Síntomas: La alergia al moho puede provocar muchos síntomas, como rinitis alérgica, estornudos, congestión o secreción nasal, dificultad respiratoria, asma, ronchas, erupciones, y picazón en la nariz, el paladar, la garganta, los ojos y los oídos. La mayoría de síntomas afectan a las vías respiratorias, la piel y los ojos. La gravedad de los síntomas varía de persona a persona.

Consejos para reducir la exposición a las esporas de hongos: En el exterior de las viviendas la persona alérgica a los hongos debe intentar evitar:

    • Estar en contacto con vegetación muerta o en estado de descomposición.
    • Levantar las hojas caídas en el suelo en otoño.
    • Manipular cualquier tipo de granos o entrar en lugares de almacenamiento, vegetales y alimentos en general.
    • Caminar por zonas rurales los días soleados y ventosos, sobre todo en las épocas de cosecha.
    • Tener vegetación densa próxima a su lugar de residencia.

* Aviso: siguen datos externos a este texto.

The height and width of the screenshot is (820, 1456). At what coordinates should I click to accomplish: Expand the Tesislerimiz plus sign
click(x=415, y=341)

En el interior de la vivienda se debe procurar:

  • Mantener seca la ducha o el baño, mamparas, cortinas, alfombrillas, toallas y, en general, todo el cuarto de baño.
  • No usar esponjas de baño.
  • No guardar la ropa o el calzado húmedos en armarios o zonas poco ventiladas.
  • Dar preferencia a las fibras sintéticas sobre el algodón u otros productos textiles en alfombras y cortinas.
  • Evitar la formación de manchas de humedad en paredes o ventanas.
  • Usar pinturas antifúngicas o aerosol de fungicidas si hay zonas con tendencia a presentar humedad.
  • No dejar alimentos fuera del frigorífico durante mucho tiempo.
  • Eliminar las bolsas de basura diariamente.
  • Si se poseen plantas de interior, vigilar el buen estado de las hojas y de la tierra, asegurándose de que no haya signos de putrefacción o contaminación por hongos.
  • Evitar la presencia y acumulación de polvo en la vivienda.
  • Aspirar el dormitorio diariamente.
  • En el domicilio del paciente es recomendable mantener una humedad relativa por debajo del 60%, absteniéndose del uso de humidificadores ambientales.
  • Usar, si es necesario, deshumidificadores, pero con estrecha vigilancia del aparato para evitar contaminaciones.
  • Si hay aire acondicionado, limpiarlo con frecuencia y cambiar regularmente los filtros de agua.